* _Problem_: Could you restate word for word every line of the records below, from the first one to the one holding "Practice Areas [link] (547, 117)"?

* _Dataset entries_:
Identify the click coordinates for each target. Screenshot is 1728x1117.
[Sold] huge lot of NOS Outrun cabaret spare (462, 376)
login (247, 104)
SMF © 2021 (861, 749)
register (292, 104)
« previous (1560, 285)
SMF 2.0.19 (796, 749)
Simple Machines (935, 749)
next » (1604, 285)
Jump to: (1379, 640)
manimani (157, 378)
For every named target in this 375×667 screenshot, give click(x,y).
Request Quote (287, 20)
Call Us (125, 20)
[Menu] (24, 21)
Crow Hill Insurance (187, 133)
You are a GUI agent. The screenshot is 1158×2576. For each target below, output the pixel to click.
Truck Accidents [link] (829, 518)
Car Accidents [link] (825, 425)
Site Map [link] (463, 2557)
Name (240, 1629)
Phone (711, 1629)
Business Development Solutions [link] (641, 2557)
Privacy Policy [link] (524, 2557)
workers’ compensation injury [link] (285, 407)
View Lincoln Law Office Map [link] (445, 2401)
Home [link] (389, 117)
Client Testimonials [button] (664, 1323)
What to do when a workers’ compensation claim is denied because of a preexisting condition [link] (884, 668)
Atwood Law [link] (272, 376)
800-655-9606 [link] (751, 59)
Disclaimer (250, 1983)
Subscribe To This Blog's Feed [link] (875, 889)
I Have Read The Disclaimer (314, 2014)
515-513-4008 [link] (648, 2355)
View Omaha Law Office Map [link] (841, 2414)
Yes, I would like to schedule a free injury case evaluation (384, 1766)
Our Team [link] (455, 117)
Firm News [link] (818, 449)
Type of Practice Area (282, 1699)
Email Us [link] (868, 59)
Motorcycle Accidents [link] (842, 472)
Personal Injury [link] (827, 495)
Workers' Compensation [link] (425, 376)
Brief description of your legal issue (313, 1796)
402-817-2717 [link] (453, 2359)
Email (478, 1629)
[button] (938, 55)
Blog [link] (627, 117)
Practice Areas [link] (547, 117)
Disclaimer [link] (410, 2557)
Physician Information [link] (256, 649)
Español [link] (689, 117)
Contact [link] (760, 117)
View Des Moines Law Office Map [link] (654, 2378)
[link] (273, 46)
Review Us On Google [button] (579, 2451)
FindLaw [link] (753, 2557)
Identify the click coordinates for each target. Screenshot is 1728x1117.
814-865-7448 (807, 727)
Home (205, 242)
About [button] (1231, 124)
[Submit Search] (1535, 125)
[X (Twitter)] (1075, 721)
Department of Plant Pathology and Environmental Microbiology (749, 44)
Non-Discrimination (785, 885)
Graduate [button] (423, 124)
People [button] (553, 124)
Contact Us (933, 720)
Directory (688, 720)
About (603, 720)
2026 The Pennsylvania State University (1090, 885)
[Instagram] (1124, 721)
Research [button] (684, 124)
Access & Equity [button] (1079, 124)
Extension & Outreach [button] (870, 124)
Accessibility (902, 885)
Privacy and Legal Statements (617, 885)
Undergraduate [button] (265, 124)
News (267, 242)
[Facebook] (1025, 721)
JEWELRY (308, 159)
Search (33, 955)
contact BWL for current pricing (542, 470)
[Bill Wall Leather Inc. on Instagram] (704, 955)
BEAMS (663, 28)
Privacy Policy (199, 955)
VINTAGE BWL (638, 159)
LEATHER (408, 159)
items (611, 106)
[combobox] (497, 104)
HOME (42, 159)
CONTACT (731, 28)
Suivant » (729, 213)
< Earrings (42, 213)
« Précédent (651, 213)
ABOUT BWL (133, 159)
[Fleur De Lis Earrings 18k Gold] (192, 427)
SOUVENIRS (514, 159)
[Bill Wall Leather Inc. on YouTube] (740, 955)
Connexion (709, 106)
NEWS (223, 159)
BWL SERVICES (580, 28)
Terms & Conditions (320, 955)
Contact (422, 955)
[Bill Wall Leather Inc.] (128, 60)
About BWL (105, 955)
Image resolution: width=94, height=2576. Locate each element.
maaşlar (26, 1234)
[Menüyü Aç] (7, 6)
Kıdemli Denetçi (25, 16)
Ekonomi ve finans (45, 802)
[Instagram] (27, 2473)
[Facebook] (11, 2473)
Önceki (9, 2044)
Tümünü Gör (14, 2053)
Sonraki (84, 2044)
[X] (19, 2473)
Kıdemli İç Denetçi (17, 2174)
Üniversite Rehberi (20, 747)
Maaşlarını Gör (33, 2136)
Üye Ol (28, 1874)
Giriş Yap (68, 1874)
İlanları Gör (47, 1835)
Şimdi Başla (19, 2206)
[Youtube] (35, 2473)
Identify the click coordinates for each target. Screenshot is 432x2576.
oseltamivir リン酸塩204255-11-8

* _Task answer_:
Identify the click coordinates for each target. Screenshot is 1728x1117.
[Sold] huge lot of NOS Outrun cabaret spare (462, 376)
login (247, 104)
SMF © 2021 (861, 749)
register (292, 104)
« previous (1560, 285)
SMF 2.0.19 (796, 749)
Simple Machines (935, 749)
next » (1604, 285)
Jump to: (1379, 640)
manimani (157, 378)
For every named target in this 375×667 screenshot, give click(x,y).
Request Quote (287, 20)
Call Us (125, 20)
[Menu] (24, 21)
Crow Hill Insurance (187, 133)
You are a GUI agent. The screenshot is 1158×2576. For each target below, output the pixel to click.
Truck Accidents [link] (829, 518)
Car Accidents [link] (825, 425)
Site Map [link] (463, 2557)
Name (240, 1629)
Phone (711, 1629)
Business Development Solutions [link] (641, 2557)
Privacy Policy [link] (524, 2557)
workers’ compensation injury [link] (285, 407)
View Lincoln Law Office Map [link] (445, 2401)
Home [link] (389, 117)
Client Testimonials [button] (664, 1323)
What to do when a workers’ compensation claim is denied because of a preexisting condition [link] (884, 668)
Atwood Law [link] (272, 376)
800-655-9606 [link] (751, 59)
Disclaimer (250, 1983)
Subscribe To This Blog's Feed [link] (875, 889)
I Have Read The Disclaimer (314, 2014)
515-513-4008 [link] (648, 2355)
View Omaha Law Office Map [link] (841, 2414)
Yes, I would like to schedule a free injury case evaluation (384, 1766)
Our Team [link] (455, 117)
Firm News [link] (818, 449)
Type of Practice Area (282, 1699)
Email Us [link] (868, 59)
Motorcycle Accidents [link] (842, 472)
Personal Injury [link] (827, 495)
Workers' Compensation [link] (425, 376)
Brief description of your legal issue (313, 1796)
402-817-2717 [link] (453, 2359)
Email (478, 1629)
[button] (938, 55)
Blog [link] (627, 117)
Practice Areas [link] (547, 117)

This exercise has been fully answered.